Przejżałam wiele tematów ale nie znalazłam żadnego na temat wątku tego filmu. Chodzi mi o Marie Magdalene. Czy naprawde była żoną Chrystusa i poczęła jego dziecko? Oglądałam tez program na ten temat na National Geographic oraz film Fisher King. W filmie Fisher King była mowa o świętym gralu. Głonym bohaterem był psychol który uważał się za rycerze szukającego świętego grala. Opowiedział on historie o Królu Rybaku. To było mniejwięcej tak: Był sobie król który przez całe życie szukał świętego grala, keidy umieral przyszedł do niego jego sluga. Król poprosił go o wode, a sługa mu ja podał. Woda była w jakimś kielichu. Król zdziwiony zaytal sie skąd o ma ten kielich bo ot święty gral. Sluga na to że byleś spragniony to ci dałem wody. To było mniejwięcej coś takiego. Teraz dalej. W tym programie na NG była legenda że potomkowie Chrystusa byli królami Francji a pierwszy król został począty przez rybę. Fisher King, Król Rybaków i ta legenda. Czy to ma jakiś zwiazek? I jeszcze pierwsze pytanie na temat Mari Magdaley. Jest tyle chipotez na temet Mari Magdaleny i Chrystusa, ale teraz pytanie. Czy są jakieś chipotezy ta temat tego że Chrystus nie mieła żony? Raczej nie. Nie ma tego nigdzie na piśmie, przynajmniej ja wiem że raczej niema. Ale wiara w boga opiera sie na tym że Chrystus nie miał żon. Gdybyśmy uważali że był żonaty i miał potomków to byśmy zaprzeczali naszej wierze.
To tylko moje zdanie, pisze tu moje poglądy z faktów jakie widzialam, przeczytałam i usłyszałam. Jestem poprostu ciekawa czy moze gdzieś się mylę i może wy wiecie coś więcej na ten temat.

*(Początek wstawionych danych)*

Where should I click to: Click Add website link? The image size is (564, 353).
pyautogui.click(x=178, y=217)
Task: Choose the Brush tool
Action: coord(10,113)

Hmmm... I tu właśnie tkwi nijako sukces książki... Właśnie przeczytałam recenzję Marcina Kamińskiego i muszę przyznać, że jest niesamowicie trafna. O ile przy czytaniu książki odnosisz wrażenie, że cała ta historia może być prawdziwa, o tyle po przeczytaniu 'posłowia od wydawcy polskiego' i obejrzeniu filmu nie powinno się mieć wątpliwości. Fascynacja teoriami spiskowymi jest wpisana w ludzką naturę, a to często zostaje wykorzystane przez pisarzy i twórców. Brown serwuje czytelnikowi tak intrygującą historię i tak wartką akcję, że nawet nie zastanawiamy się nad jej prawdziwością...a może powinnam napisać naiwnością...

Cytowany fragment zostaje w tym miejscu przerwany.